WORK REQUIRED: Please say which actor plays Eddie Argo, according to the review of The Killing Gene.

SELECTED EXCERPT:
BEGIN
Thursday, August 27, 2009
The Killing Gene
The relative success of films like Saw and Hostel have given rise to a new subgenre know as “torture porn.” At first glance, the 2007 film The Killing Gene (known as WΔz outside the U.S.) seems to fit the category, but to me it rises above that limited class of movies.
New detective Helen Westcott (Melissa George) arrives at the scene of a brutal murder. A young pregnant woman has been electrocuted and her body dumped. Westcott is assigned a new partner, the precinct “asshole” Eddie Argo (the brilliant Stellan Skarsgård). They discover the symbols WΔz have been carved into the body (this is the first part of the Price Equation, by which geneticists and ethicists examine the behavior of animals).
The detectives soon discover the killer is conducting cruel “experiments” in which someone is tied to a chair and tortured, while the person they love most is strapped into an electric chair. To end the torture, all they have to do is press the switch and electrocute the one they love. They also find the victims are all linked to a terrible crime which occurred a few years previously.
This is a somber movie, but manages to focus on the depths of the characters rather than the gore. The cast is excellent, although the final “revelation” is somewhat telegraphed, in my opinion. It does a good job of manipulating how you feel about events without falling into many of the predictable traps.
END
STORED DATA:
BEGIN
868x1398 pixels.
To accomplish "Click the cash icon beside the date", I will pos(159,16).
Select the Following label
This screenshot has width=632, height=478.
END
ANSWER AREA: Stellan Skarsgård